Ashutosh Sureka

Broadcom shares slide after revenue outlook fails to meet top-end expectations

Broadcom shares slide after revenue outlook fails to meet top-end expectations
Broadcom drops after forecast

A sharp sell-off in Broadcom after-hours trading punctures part of the recent rally in U.S. semiconductor stocks tied to artificial intelligence spending. The drop wipes out more than $250 billion in market value even though the company’s quarterly revenue guidance comes in above consensus forecasts.

Highlights

  • Broadcom shares drop up to 15% in after-hours trading, erasing over $250 billion in market value after current-quarter revenue guidance of $29.4 billion disappoints bullish investors.
  • Second-quarter chip revenue reaches $15 billion, narrowly topping analyst expectations, while full revenue aligns with the $22.2 billion consensus forecast.
  • Investors react negatively despite CEO Hock Tan reaffirming over $100 billion in 2027 AI chip revenue targets, seeking higher long-term growth projections amid surging AI infrastructure spending.
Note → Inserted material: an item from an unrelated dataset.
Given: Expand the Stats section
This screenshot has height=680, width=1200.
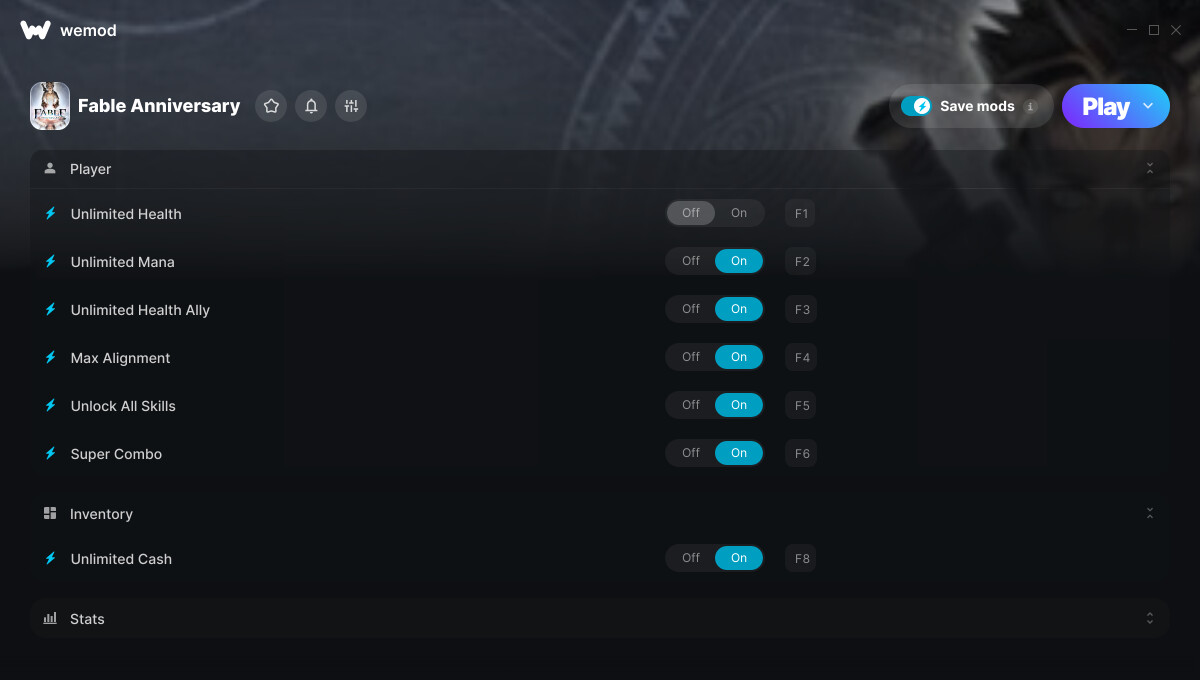Looking at the screenshot, I should 1150,618.
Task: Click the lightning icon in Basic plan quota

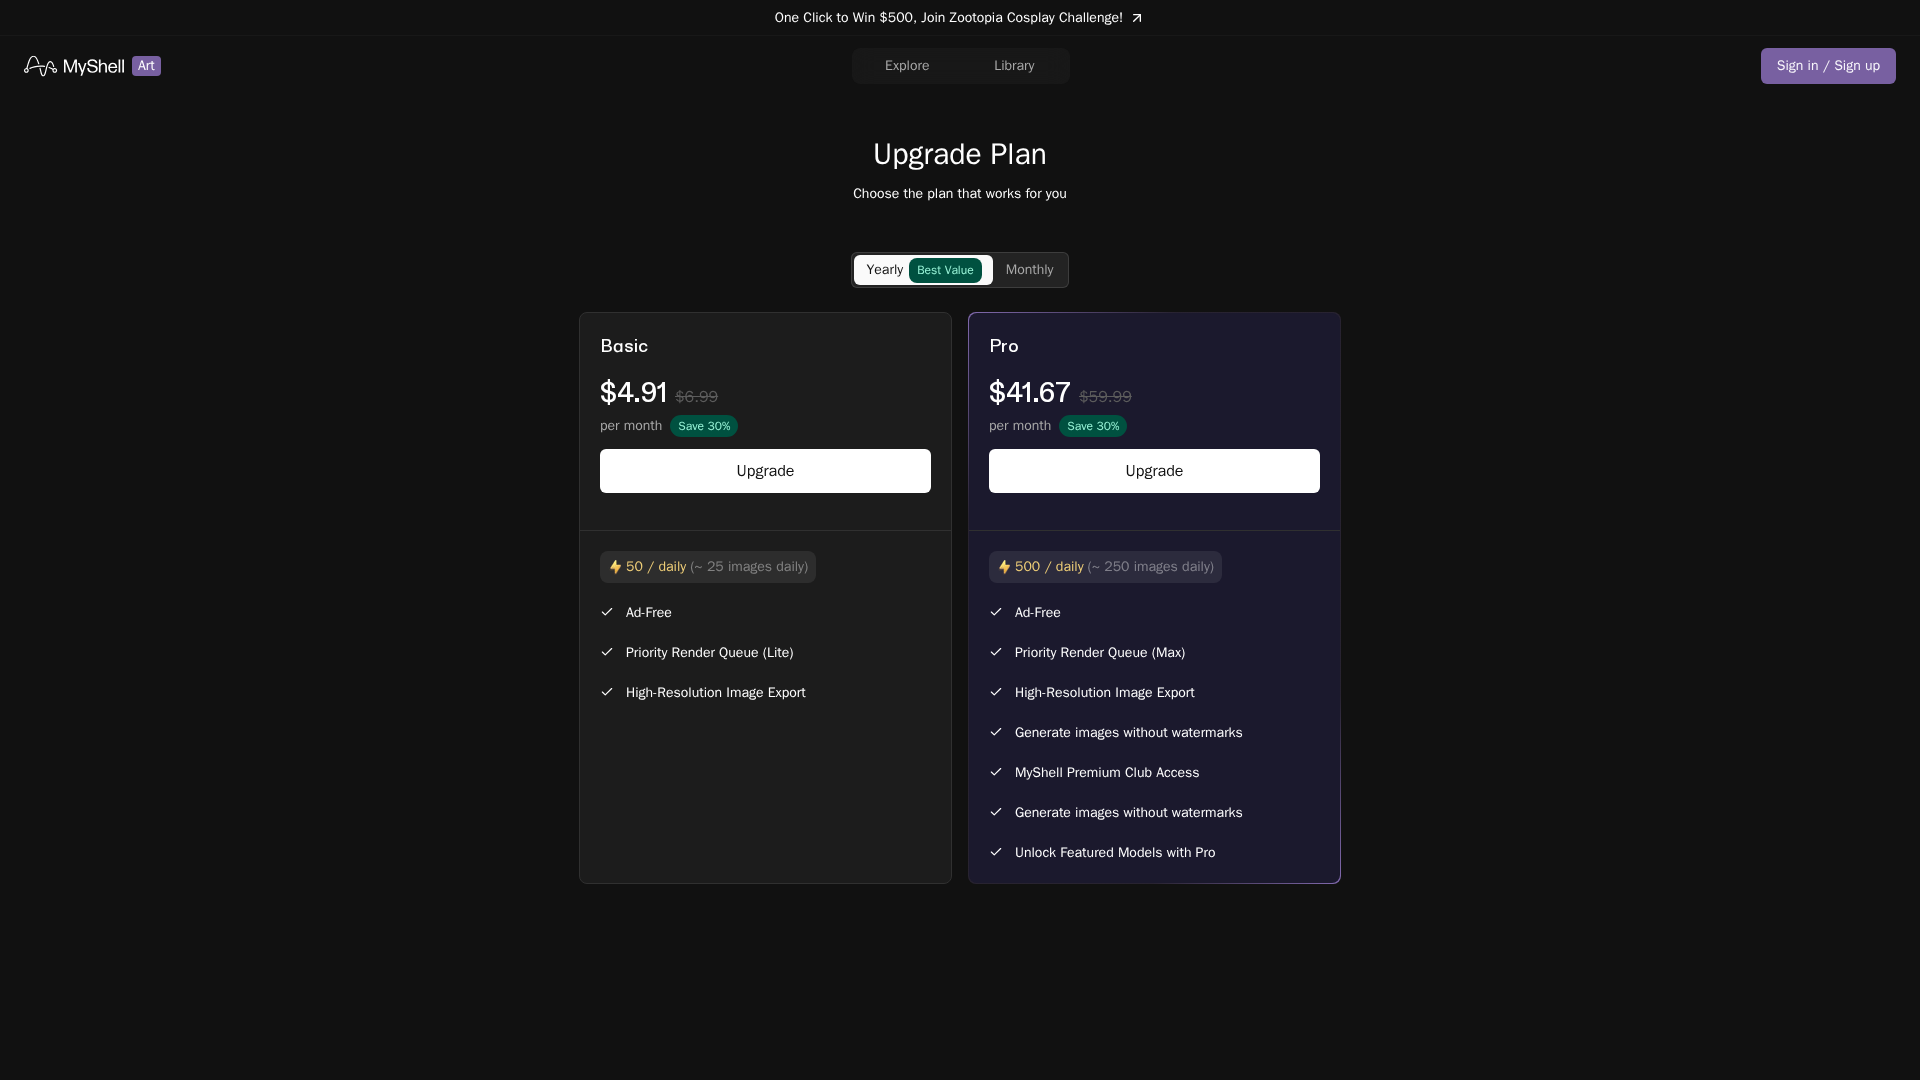Action: [x=613, y=566]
Revenue outlook triggers market backlash

As reported by Financial Times, Broadcom loses more than $250 billion in market value in after-hours trading on Wednesday after issuing current-quarter revenue guidance of $29.4 billion, above the $28.2 billion consensus estimate compiled by Visible Alpha but below investors' most optimistic projections.

The stock falls as much as 15% after the chipmaker, now valued at about $2.3 trillion before the after-hours move, signals AI-related growth that does not satisfy expectations built up during a strong recent run in semiconductor shares. Broadcom’s stock had risen more than 14% over the past week, rebounding from a late-March slump as investors pour into companies seen as beneficiaries of heavy AI infrastructure spending.

Broadcom reports second-quarter chip revenue of $15 billion, only modestly ahead of the $14.8 billion analysts expected, while total second-quarter revenue is in line with consensus forecasts of $22.2 billion. Chief executive Hock Tan reiterates his March projection that Broadcom can generate well over $100 billion in AI chip revenue in 2027, but investors appear to be looking for a higher long-term target.

Daniel Newman, chief executive of market intelligence firm The Futurum Group, says Broadcom delivers another strong quarter but the market reaction reflects a pattern of investors buying ahead of earnings and then selling on the news. He adds that investors likely want Tan to indicate that the company’s 2027 AI chip opportunity is meaningfully larger than the $100 billion figure already outlined.

AI chip rally faces scrutiny

Broadcom has become a major participant in the expanding AI infrastructure market, competing with Nvidia and AMD in advanced semiconductors used to train and run AI models. Over the past year, it has named a growing roster of custom AI chip customers including Google, Meta, OpenAI and Anthropic.

The broader backdrop is a historic surge in U.S. chip stocks. The Philadelphia Semiconductor Index, which tracks 30 of the largest U.S.-listed chipmakers, has added more than $5 trillion in market value over the past two months as investors bet on a multiyear spending boom in AI infrastructure.

That optimism is also drawing attention to whether large technology groups can sustain their pace of investment. Google recently launches a record $85 billion equity raising to support its infrastructure plans, marking its first stock offering in more than two decades and the largest such deal on record.

In our earlier article on the market’s focus on Broadcom’s earnings and options positioning, we explained why the chipmaker’s results were seen as a key near-term test for the durability of the recent S&P 500 rally. We noted that options markets were pricing in an unusually large post-earnings move and that heavy call activity signaled elevated expectations going into the report.